The first is from the non-mask wearer, a mix consisting of fear, disgust and resentment; a bitter and potent exclusionary cocktail.  Remember that this was back in January; before we stopped physically going to work, before the virus had spread outside China, and before North Americans began reconsidering the effectiveness of mask-wearing for the general public.  It’s understandable how seeing me as an Asian wearing a mask could prompt a series of emotional responses; fear that I could be infected, disgust that I even had a mask, let alone the disregard for the official guidance, and resentment for appearing to be part of a culture that was perceived to be the source of the problem.  When I got that glare, I glared back with indignation. I wonder what I was saying to them.

The second kind is from the mask wearer, and all mask wearers at the time were exclusively Asian.  Behind their brown and oft-bespectacled eyes was an understanding, an urgency, and solidarity. But also fear.  Still a potent cocktail, but at least it was inclusive and it went down a little bit smoother than the other one.  They saw in me a fellow countryman, who But also that I might be infected, so it would be better off to stand a few feet away.

The deep irony is that this is the exact opposite experience of what it was like growing up in Canada; an inverted microcosm of the Asian American experience.  The “real” Asians, the ones rooted in the cultures where mask-wearing was second nature, were accepting me as one of their own. Meanwhile I felt rejection by the culture that I actually felt more connected to, from the country that prided itself on welcoming immigration.  I have always been a visible minority – it took wearing a mask to finally make me feel like one.

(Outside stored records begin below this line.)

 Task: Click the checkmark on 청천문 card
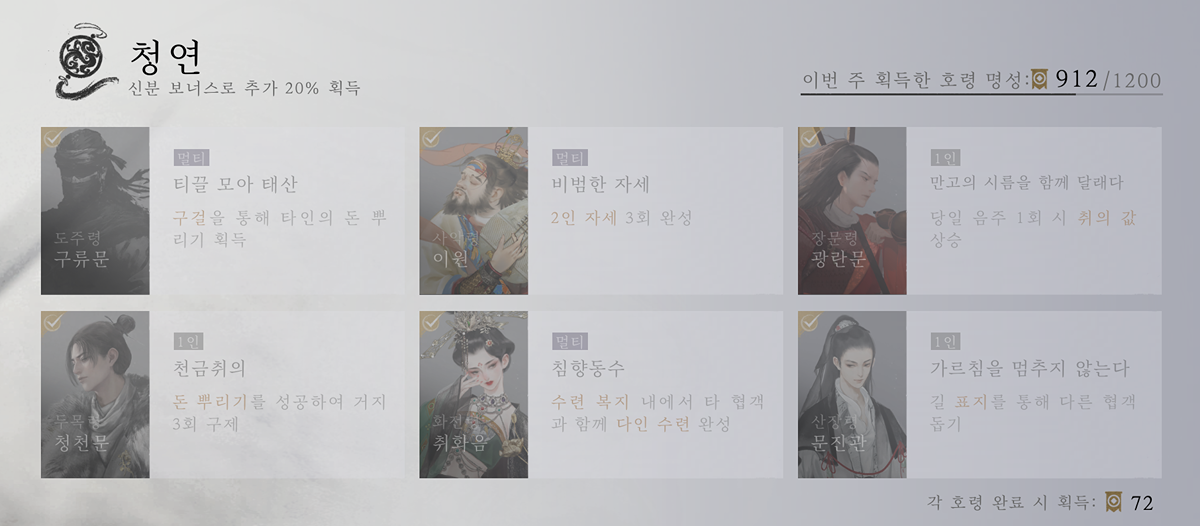(54, 323)
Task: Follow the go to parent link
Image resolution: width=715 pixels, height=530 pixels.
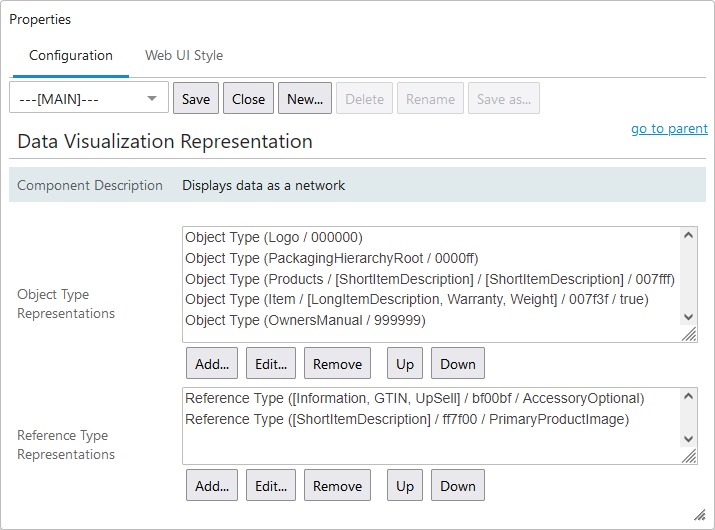Action: [x=669, y=129]
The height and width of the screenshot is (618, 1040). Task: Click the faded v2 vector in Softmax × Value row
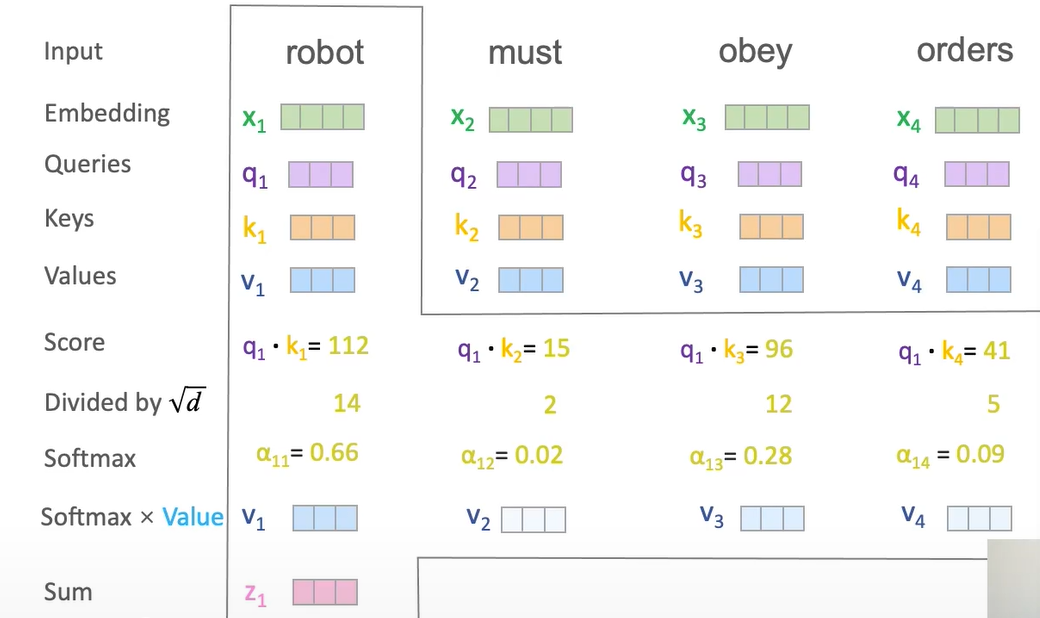(x=533, y=519)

On April 3, the CDC changed their guidelines on face masks.  Cloth face coverings should now be worn in public settings, and while surgical masks are still not recommended for civilians it is admittedly due to supply constraints rather than their effectiveness.  On this topic, North American health care is finally aligned with all the Asian countries that had previously experienced a similar pandemic; their citizens grinning smugly behind covered mouths. As an Asian who grew up in North America, the resolution of this one point of cultural dissonance will serve as a substitute for the many others that may never come.

I look forward to the day when this is almost over, when we feel just safe enough to ride the subway again in larger numbers.  Together, we will all wear masks in the same confined space; people of all cultures no longer divided by belief or by background, but united instead by the same fear of the germs that our neighbours might be carrying.